On Sat, 02 Apr 2016 13:30:58 +0100, Mizuki Asakura <[email protected]> wrote:
This patch only contains STD_FAST_PATH codes, not scaling (nearest, bilinear) codes.
Hi Mizuki, It looks like you have used an automated process to convert the AArch32 NEON code to AArch64. Will you be able to repeat that process for other code, or at least assist others to repeat your steps? The reason I ask is that I have a large number of outstanding patches to the ARM NEON support. The process of getting them merged into the FreeDesktop git repository has been very slow because there aren't many people on this list with the time and ability to review them, however my versions are in many cases up to twice the speed of the FreeDesktop versions, and it would be a shame if AArch64 couldn't benefit from them. If your AArch64 conversion is a one-time thing, it will make make it extremely difficult to merge my changes in.
After completing optimization this patch, scaling related codes should be done.

=-=-=

What you will do:
Answer these questions about the email above.
(a) What kind of code does the patch contain, and what kind does it leave out?
(b) In many cases, how fast are the reply writer's versions compared with the FreeDesktop versions?
(c) According to the email, what should be done after the optimization of this patch is complete?

Data extract:
=-=-=

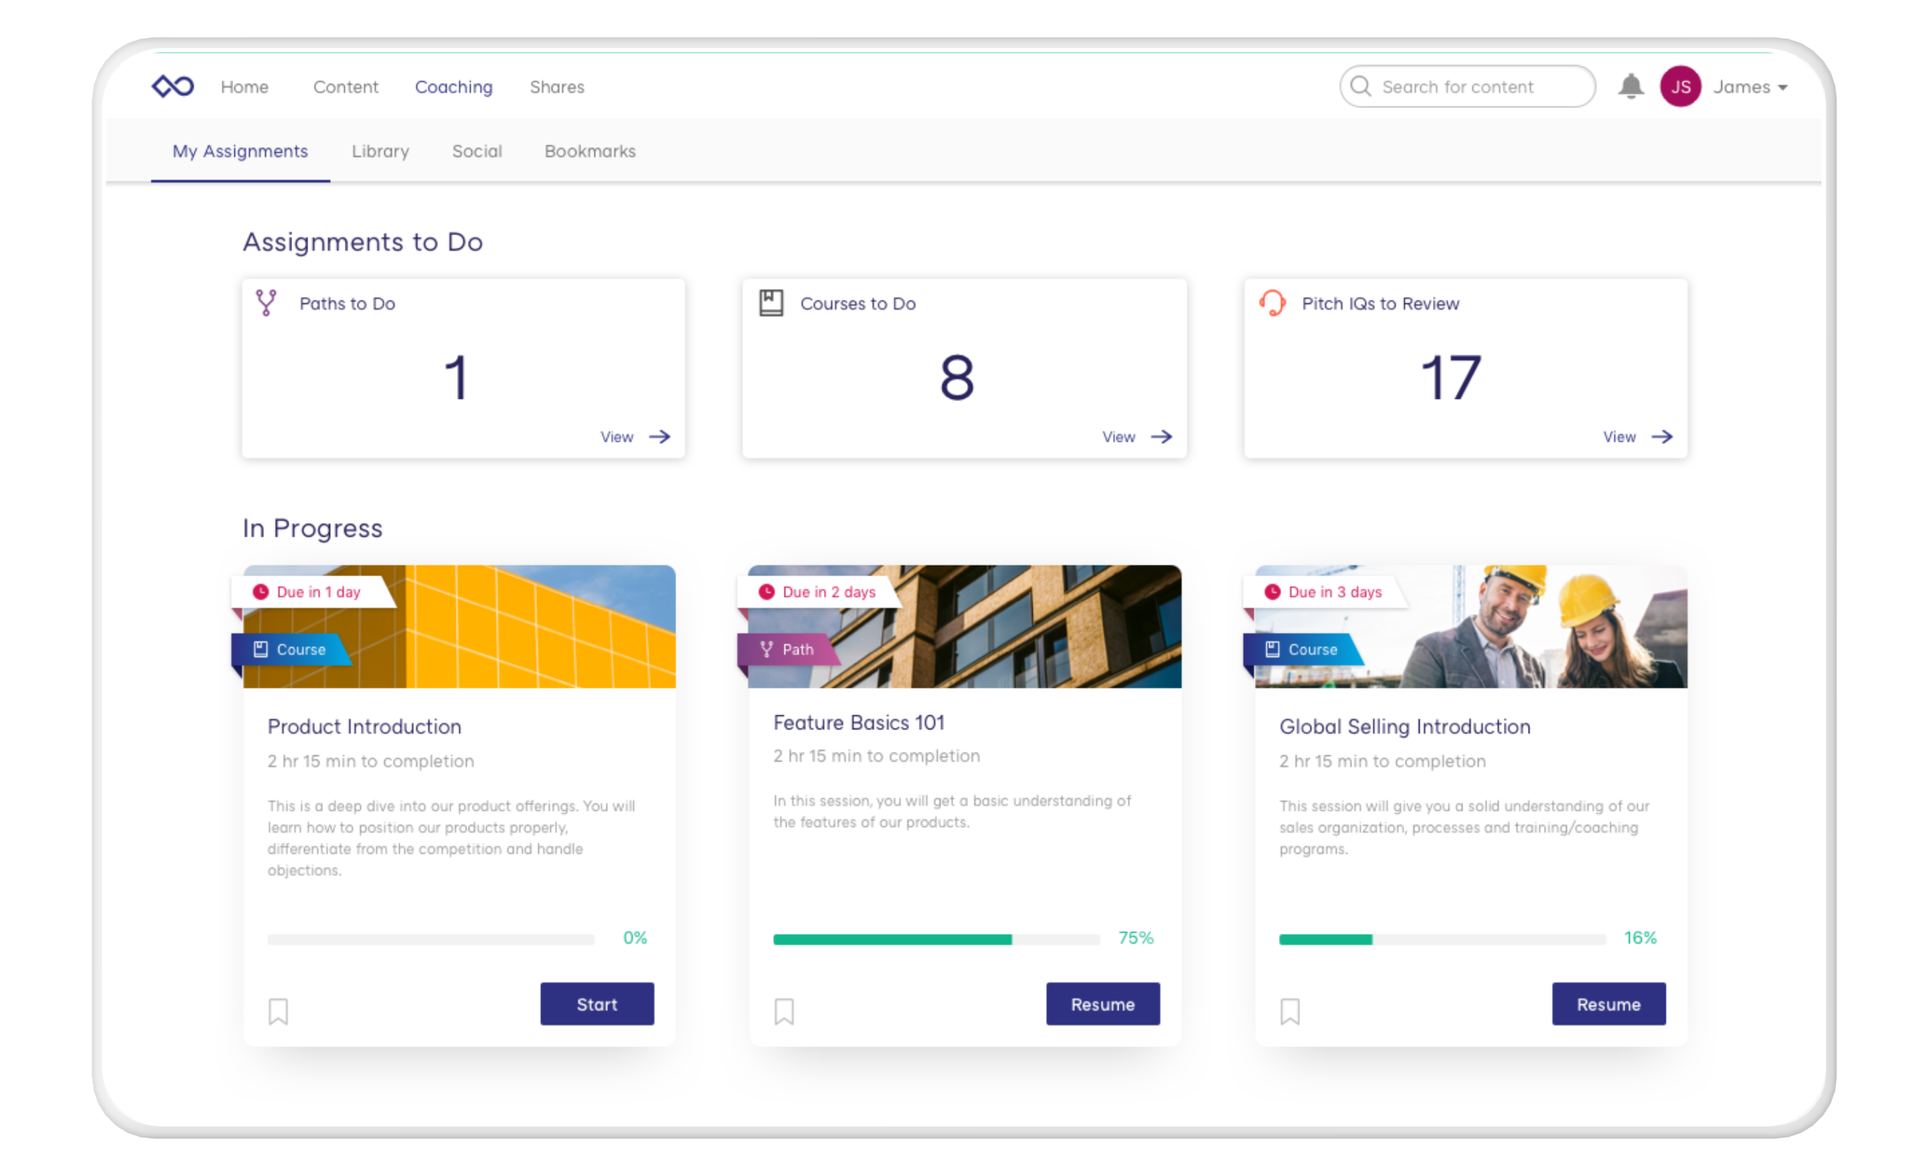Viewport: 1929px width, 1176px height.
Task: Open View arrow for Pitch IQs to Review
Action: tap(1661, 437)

=-=-=

Solution:
(a) It contains only STD_FAST_PATH code. It leaves out the scaling (nearest, bilinear) code.
(b) They are up to twice the speed of the FreeDesktop versions.
(c) The scaling-related code should be done.